Sunday, June 12, 2005

Now Frist's on the financial hot seat

The Atlanta Journal-Constitution is reporting an investigation into Sen. Bill Frist's campaign finances, and discovers things that are both illegal and stupid. This could be interesting.

Frist's first critical decision, made in June 2000, was to take $1 million of the contributed money out of the bank, where it was helping earn up to $170,000 a year in interest, and invest it in the stock market.

Frist put the money into a mutual fund managed by the Charles Schwab investment firm, his campaign said. And that fund, which Frist's aides refused to identify beyond saying it was an index fund, quickly began losing hundreds of thousands of dollars.

Frist's next crucial decisions came in November 2000. Having decided that this would be his last run for the Senate and knowing that by law he could not use his Senate cash in a race for president, Frist wanted to get back $1.2 million he had lent his campaign in 1994, when he first ran for office.

But Frist 2000 Inc., with just over $1 million available, didn't have enough money to pay Frist back and continue operating. Frist solved that problem by having his campaign take out a $1.44 million bank loan, at a cost of $10,000 a month in interest, and used that money to repay himself.

Assuming the new debt would have drained all the operating funds Frist 2000 had available, according to FEC documents. Yet that didn't happen. Even after taking out such a huge loan, Frist 2000 still looked rich on paper — much richer than it actually was.

That's because Frist made a third key decision — one that experts on campaign disclosure call highly questionable — to not report the new debt on the FEC paperwork filed by Frist 2000, as required by law.

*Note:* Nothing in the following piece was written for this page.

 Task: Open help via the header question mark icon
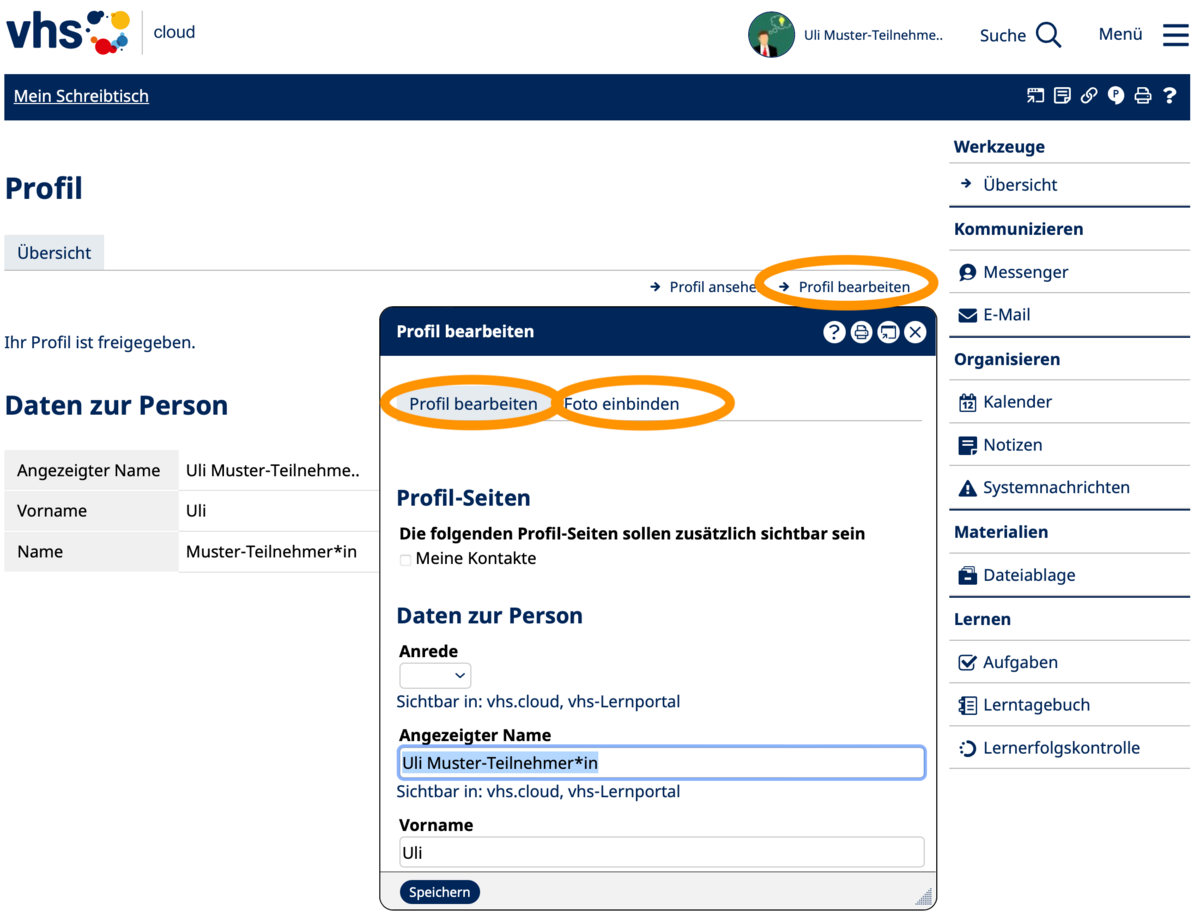[x=1169, y=96]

Instead, Frist told the FEC that the $1.44 million loan was held by another committee he controlled, the Bill Frist for Senate committee, which had been around since his first race in 1994. That fund was virtually dormant by 2000, with just $50,000 in the bank.

...

Campaign finance experts also described as highly unusual Frist's decision to report the $1.44 million debt under the name of an old committee rather than his current campaign operation.

It's legal for campaigns to transfer debts and money between two committees as long as both committees report the transfer — something Frist 2000 failed to do.

"Looking at this, it appears they did not want to show that Frist 2000 was the actual borrower of the $1.44 million," said Larry Nobel, who worked 23 years at the FEC, 13 as the agency's general counsel.

Nobel was one of two former FEC officials who reviewed Frist's FEC and loan documents at the request of The Atlanta Journal-Constitution.

"It appears to me to be misreporting. They misreported who the actual borrower was. Misreporting is illegal," said Nobel, now executive director of the Center for Responsive Politics, a nonpartisan campaign finance watchdog group. "The question is whether the FEC would do anything about it."

FEC officials said last week they were examining the Frist documents, but have not reported their conclusions.